[[ SOURCE TEXT, beginning ]]

Defense Minister Annegret Kramp-Karrenbauer (CDU) arrives at a press conference on the reform of the Special Forces Command (KSK), wearing mouth and nose protection, Berlin Germany, Wednesday, July 1, 2020. (Kay Nietfeld/dpa via AP)

BERLIN — Germany’s defense minister disbanded a company of special forces on Wednesday saying a culture of right-wing extremism had been allowed to develop behind a “wall of secrecy.”

Defense Minister Annegret Kramp-Karrenbauer told reporters that “toxic leadership” in the company was found to have fostered an extreme right attitude among some members of the Kommando Spezialkraefte, or KSK, unit.

Some of the 70 soldiers in the unit will be distributed among the KSK's other three combat companies, while “those who made clear they are part of the problem and not part of the solution must leave the KSK," she said.

The entire organization's training and deployments are being scaled back as the investigation into extremism continues, and reforms are implemented.

It comes at a time of broader concerns that Germany has not done enough to tackle right-wing extremism within its Bundeswehr military in general.

Kramp-Karrenbauer emphasized, however, that she felt reform was the right course rather than the dissolution of the entire unit, saying “we need the KSK.

“The vast majority of the men and women in the KSK and in the Bundeswehr as a whole are loyal to our constitution, with no ifs or buts,” she said.

The KSK was formed as an army unit in 1996 with a focus on anti-terrorism operations and hostage rescues from hostile areas. It has served in Afghanistan and the Balkans and its operations are kept secret.

[[ SOURCE TEXT, end ]]
[[ INFORMATION, beginning ]]

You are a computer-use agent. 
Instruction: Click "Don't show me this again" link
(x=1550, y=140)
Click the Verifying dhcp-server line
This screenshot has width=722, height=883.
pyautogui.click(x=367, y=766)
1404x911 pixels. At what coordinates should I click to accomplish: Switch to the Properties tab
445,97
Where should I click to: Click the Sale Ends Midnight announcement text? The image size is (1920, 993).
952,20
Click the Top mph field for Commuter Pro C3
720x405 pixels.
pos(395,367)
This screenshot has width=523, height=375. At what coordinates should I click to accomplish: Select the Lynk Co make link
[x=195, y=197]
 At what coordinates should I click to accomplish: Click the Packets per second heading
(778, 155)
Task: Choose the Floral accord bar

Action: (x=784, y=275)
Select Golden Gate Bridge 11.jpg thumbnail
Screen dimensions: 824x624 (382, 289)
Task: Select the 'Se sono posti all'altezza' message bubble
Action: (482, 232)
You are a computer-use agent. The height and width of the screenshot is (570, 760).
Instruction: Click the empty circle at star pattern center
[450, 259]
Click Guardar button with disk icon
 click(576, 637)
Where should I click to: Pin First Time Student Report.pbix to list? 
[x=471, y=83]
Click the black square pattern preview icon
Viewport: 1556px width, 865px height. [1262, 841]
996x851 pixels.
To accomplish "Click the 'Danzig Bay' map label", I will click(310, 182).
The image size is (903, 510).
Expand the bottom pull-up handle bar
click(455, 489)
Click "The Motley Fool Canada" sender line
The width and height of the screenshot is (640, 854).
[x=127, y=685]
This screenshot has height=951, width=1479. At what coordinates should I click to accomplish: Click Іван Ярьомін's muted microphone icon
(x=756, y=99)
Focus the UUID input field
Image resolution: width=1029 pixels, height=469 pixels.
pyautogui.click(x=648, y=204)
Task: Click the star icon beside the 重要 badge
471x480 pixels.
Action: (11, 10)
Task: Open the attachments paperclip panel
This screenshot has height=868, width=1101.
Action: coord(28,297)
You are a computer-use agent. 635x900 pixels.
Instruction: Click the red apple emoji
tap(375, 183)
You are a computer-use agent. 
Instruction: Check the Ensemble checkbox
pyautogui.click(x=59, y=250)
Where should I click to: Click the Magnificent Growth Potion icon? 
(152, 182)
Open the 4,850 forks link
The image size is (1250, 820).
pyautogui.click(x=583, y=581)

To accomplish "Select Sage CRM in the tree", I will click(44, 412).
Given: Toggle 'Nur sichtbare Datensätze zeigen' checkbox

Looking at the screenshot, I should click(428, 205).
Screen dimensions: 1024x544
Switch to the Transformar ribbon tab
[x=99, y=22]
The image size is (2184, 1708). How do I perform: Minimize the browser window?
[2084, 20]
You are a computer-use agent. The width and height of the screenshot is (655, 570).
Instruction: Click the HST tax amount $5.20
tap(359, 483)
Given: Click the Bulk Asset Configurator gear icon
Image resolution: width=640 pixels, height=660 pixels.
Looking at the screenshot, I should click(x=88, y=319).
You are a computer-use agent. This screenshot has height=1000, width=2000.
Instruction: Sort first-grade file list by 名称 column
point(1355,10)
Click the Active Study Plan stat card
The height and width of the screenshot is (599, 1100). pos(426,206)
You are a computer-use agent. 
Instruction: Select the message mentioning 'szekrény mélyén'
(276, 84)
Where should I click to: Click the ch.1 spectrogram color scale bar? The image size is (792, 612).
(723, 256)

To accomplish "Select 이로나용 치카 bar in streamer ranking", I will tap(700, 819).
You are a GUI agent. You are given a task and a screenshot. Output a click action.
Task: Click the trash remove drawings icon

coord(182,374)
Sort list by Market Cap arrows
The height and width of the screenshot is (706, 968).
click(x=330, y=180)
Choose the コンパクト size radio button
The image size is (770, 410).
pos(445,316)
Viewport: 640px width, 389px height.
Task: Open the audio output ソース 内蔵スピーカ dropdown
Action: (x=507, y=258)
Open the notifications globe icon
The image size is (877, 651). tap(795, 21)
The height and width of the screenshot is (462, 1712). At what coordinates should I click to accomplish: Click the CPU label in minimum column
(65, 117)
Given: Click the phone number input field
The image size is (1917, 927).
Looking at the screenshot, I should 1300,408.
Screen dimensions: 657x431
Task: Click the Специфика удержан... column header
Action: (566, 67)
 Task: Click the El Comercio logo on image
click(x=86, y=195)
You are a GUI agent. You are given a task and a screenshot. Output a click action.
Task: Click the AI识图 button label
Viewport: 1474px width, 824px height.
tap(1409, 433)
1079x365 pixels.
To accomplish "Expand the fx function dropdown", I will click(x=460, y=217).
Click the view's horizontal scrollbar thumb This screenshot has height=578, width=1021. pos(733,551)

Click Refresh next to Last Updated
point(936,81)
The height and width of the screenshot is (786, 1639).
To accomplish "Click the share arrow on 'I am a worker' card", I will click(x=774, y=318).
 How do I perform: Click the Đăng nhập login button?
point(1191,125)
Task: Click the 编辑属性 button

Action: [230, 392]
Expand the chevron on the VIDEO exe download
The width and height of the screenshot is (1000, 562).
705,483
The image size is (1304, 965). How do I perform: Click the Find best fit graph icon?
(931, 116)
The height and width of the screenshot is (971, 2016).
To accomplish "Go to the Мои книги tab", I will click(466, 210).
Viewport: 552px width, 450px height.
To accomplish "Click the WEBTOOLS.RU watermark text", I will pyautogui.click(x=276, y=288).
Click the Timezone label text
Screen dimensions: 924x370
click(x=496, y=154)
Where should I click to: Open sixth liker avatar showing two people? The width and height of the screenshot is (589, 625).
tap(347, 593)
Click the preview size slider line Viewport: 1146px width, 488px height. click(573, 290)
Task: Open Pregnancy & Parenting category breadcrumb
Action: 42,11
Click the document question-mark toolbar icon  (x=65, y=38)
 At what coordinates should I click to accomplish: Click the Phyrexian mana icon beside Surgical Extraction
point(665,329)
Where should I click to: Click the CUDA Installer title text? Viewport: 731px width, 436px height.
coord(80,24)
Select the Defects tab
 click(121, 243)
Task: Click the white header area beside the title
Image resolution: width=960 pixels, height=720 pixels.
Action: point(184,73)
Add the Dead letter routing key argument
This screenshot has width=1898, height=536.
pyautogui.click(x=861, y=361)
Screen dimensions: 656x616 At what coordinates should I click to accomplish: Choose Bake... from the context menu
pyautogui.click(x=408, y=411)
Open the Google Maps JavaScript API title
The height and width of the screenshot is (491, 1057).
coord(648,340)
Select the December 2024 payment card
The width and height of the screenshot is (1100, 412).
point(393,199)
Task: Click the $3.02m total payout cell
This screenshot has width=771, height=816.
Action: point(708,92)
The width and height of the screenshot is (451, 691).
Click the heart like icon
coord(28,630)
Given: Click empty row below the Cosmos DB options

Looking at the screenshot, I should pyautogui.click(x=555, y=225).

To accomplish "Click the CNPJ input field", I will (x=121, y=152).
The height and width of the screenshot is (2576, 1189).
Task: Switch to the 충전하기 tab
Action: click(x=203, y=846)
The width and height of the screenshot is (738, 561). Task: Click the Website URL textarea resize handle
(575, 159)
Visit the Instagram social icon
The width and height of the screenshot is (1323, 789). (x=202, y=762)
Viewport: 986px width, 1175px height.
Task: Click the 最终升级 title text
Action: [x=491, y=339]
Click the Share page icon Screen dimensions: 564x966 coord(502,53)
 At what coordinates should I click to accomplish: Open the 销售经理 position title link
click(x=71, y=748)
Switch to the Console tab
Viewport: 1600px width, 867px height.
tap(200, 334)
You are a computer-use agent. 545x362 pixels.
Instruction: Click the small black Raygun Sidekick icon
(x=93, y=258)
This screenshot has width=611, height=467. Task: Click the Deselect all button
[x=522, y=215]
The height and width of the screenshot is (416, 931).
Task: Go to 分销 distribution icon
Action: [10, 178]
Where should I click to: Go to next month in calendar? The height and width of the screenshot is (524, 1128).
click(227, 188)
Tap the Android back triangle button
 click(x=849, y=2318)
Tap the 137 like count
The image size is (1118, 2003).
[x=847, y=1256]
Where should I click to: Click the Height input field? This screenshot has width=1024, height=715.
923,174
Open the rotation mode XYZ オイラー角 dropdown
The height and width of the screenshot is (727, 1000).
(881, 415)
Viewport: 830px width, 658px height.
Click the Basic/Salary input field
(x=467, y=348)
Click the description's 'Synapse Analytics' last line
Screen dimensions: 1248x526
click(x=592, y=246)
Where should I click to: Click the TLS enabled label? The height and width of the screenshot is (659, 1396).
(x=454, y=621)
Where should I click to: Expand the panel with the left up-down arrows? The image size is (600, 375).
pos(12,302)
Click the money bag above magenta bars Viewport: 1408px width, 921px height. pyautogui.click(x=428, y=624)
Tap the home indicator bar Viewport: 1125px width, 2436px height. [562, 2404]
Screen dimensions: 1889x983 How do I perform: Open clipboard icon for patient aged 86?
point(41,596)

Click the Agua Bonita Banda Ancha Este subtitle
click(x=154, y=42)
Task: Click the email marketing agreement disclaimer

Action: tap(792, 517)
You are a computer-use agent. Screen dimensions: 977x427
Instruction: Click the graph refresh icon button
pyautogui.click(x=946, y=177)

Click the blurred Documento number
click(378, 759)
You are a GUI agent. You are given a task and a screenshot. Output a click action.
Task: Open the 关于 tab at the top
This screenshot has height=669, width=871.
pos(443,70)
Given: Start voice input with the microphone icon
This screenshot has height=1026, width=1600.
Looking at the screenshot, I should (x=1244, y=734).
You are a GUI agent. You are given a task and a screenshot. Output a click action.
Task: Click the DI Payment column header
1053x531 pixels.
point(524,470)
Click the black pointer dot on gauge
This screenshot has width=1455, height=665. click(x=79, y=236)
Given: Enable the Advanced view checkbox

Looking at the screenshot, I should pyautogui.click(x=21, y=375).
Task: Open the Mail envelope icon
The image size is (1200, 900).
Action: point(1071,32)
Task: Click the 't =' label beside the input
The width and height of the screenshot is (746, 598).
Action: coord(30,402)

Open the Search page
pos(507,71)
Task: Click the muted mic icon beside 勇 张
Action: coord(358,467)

[[ INFORMATION, end ]]

§ **QUESTIONS ON THE MATERIAL**
**1.** In the report on Germany's KSK special forces, what year was the KSK formed as an army unit?
**2.** Carry on the report on Germany's KSK special forces from its last sentence.

§ **ANSWER LIST**
**1.** 1996

**2.**
Military investigators have been looking into the unit since a group of public German broadcasters reported in 2017 that at a going-away party, members displayed the Hitler salute, listened to right-wing extremist music and participated in a game that involved tossing a pig’s head. In January, the military reported 20 soldiers are under suspicion of being right-wing extremists.

In May, the head of the unit, Brig. Gen. Markus Kreitmayr, told soldiers that he wouldn’t tolerate extremism in the ranks.

That month, Kramp-Karrenbauer established an independent commission to investigate the KSK and propose reforms, after a cache of weapons, explosives and munitions were found at one of the suspected extremist's homes in Saxony which she said revealed a “new dimension” to the problem.

She said the investigation has revealed “grave deficiencies” in the unit's record keeping and that there were many missing items, including ammunition and explosives. It was not clear whether the munitions were used, left behind after deployments, or pilfered, she said.

“We cannot rule any of these out and are not,” she said.

A general inventory has been ordered, to include all KSK equipment and supplies.